◆ **TESTO DA LEGGERE**:
La prima lettera dell’Associazione delle famiglie di Casale Monferrato a Yale risale al 2013, dopo la sentenza d’appello che confermava la condanna a Schmidheiny: chiedevano di “riconsiderare” l’onoreficenza data a “un criminale che per mera logica di profitto ha per decenni causato gravissimi danni” a migliaia di persone. La richiesta era sostenuta da una cinquantina di ex studenti dell’ateneo, quasi tutti i diplomati della classe 1964.

“Una prestigiosa università ha aiutato un miliardario dell’amianto a rifarsi l’immagine, quando sapeva che la giustizia italiana che sarebbe presto arrivata a incriminarlo”, commenta Barry Castleman, esperto in salute pubblica e testimone al processo di Torino che si conclude con la condanna di Schmidheiny.

“Disprezzo per i tribunali italiani”

Finora Yale ha rifiutato di discutere il titolo attribuito a Schmidheiny, spiegando che mai un titolo onorario è stato revocato: cosa non più vera da quando nel 2019 ha tolto il titolo concesso all’attore e conduttore televisivo Bill Cosby, condannato per molestie sessuali. La direzione accademica inoltre sostiene che il procedimento giudiziario in Italia “non soddisfa gli standard del giusto processo”, perché è avvenuto in contumacia. In effetti l’imprenditore svizzero non si è mai presentato in aula: ma è stata una sua scelta, ha preferito farsi rappresentare da un nutrito collegio di difesa. Secondo Castleman, Yale ha mostrato così il suo “disprezzo verso i tribunali italiani”.

Ora però la stessa Yale è sotto pressione. L’anno scorso una nota docente ha annunciato le dimissioni dopo che un importante donatore aveva cercato di influenzare il suo insegnamento. La cosa ha fatto scandalo e ha spinto l’ateneo statunitense a formulare una nuova politica delle donazioni, che andranno restituite se viene riconosciuto un “intento disonorevole”. Il caso Schmidheiny, osserva Castleman, “è un primo test di questa nuova politica”.

Intanto la vicenda Eternit non è conclusa. Nel 2018 Stephan Schmidheiny è stato rinviato a giudizio in Italia con la nuova accusa di “omicidio volontario” di lavoratori e cittadini residenti intorno ai suoi stabilimenti. Il capitolo “Eternit-bis” è suddiviso in quattro processi, per competenza territoriale. La prima condanna è arrivata nel 2019 a Torino; la seconda a Napoli per un operaio ucciso dall’amianto a Bagnoli.

Il procedimento più corposo però è quello in corso a Novara per la morte di 392 persone a Casale Monferrato, sessantadue operai e trecentotrenta residenti. È qui che tra ottobre e novembre i periti della difesa hanno cercato di smontare le tesi dell’accusa sulle cause della morte di quegli operai e cittadini.

◆ **OBIETTIVO**: Secondo il testo da leggere, per quale motivo la direzione accademica di Yale ritiene che il procedimento giudiziario in Italia non soddisfi gli standard del giusto processo?

◆ **DATI MOSTRATI**:

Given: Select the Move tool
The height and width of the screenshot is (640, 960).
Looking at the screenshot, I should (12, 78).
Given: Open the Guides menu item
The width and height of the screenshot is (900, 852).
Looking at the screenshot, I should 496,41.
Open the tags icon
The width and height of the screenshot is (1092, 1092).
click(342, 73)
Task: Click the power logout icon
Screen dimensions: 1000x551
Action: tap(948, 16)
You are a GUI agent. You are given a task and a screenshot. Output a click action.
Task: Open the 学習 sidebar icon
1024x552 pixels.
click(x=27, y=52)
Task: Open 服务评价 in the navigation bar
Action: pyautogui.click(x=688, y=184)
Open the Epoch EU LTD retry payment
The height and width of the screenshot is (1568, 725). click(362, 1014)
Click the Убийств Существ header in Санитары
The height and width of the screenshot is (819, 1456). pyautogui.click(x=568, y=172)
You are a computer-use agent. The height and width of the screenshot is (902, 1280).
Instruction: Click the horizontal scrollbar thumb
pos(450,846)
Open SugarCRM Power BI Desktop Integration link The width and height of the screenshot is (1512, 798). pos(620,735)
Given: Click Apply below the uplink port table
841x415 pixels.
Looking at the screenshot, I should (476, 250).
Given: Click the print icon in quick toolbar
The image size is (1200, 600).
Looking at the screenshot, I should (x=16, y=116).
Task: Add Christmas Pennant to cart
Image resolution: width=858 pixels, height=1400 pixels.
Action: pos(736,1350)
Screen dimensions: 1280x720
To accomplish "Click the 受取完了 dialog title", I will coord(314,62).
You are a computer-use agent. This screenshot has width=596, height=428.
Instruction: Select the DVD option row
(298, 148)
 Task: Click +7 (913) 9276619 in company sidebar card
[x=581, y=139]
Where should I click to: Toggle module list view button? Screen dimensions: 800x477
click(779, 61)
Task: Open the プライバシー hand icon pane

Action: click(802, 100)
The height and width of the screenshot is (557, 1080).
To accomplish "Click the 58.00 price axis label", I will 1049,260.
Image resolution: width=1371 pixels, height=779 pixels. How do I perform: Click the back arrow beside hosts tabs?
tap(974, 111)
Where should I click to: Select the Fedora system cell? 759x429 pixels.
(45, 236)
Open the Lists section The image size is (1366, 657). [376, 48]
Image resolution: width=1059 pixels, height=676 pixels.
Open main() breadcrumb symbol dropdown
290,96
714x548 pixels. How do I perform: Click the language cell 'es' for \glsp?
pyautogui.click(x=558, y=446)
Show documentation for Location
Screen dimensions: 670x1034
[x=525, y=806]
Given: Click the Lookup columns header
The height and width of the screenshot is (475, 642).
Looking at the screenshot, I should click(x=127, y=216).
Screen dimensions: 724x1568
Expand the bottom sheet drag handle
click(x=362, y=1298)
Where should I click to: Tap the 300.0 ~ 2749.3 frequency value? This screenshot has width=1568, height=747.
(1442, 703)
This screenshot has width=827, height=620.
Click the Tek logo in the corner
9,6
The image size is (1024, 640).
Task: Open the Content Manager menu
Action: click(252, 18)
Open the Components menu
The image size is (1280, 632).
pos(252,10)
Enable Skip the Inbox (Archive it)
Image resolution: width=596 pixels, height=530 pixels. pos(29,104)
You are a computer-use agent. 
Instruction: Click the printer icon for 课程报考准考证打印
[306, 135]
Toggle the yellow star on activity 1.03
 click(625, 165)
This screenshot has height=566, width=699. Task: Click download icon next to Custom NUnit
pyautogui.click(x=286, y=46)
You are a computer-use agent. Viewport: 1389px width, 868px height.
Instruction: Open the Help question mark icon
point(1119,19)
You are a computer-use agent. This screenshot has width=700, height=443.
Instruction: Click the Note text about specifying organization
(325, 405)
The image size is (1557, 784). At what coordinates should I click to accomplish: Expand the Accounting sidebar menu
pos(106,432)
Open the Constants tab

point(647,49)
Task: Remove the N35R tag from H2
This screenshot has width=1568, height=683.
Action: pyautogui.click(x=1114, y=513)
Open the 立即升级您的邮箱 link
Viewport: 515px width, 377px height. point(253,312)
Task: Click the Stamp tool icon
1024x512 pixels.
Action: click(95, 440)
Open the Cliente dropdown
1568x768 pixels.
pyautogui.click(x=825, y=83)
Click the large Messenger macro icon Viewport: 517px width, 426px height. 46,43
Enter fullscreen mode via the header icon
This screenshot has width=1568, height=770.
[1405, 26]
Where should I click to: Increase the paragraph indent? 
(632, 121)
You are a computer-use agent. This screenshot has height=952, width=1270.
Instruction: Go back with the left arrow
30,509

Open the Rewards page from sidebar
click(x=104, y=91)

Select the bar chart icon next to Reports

◆ **RISPOSTA ATTESA**: Perché il procedimento si è svolto in contumacia, cioè senza che l'imprenditore svizzero si sia mai presentato in aula.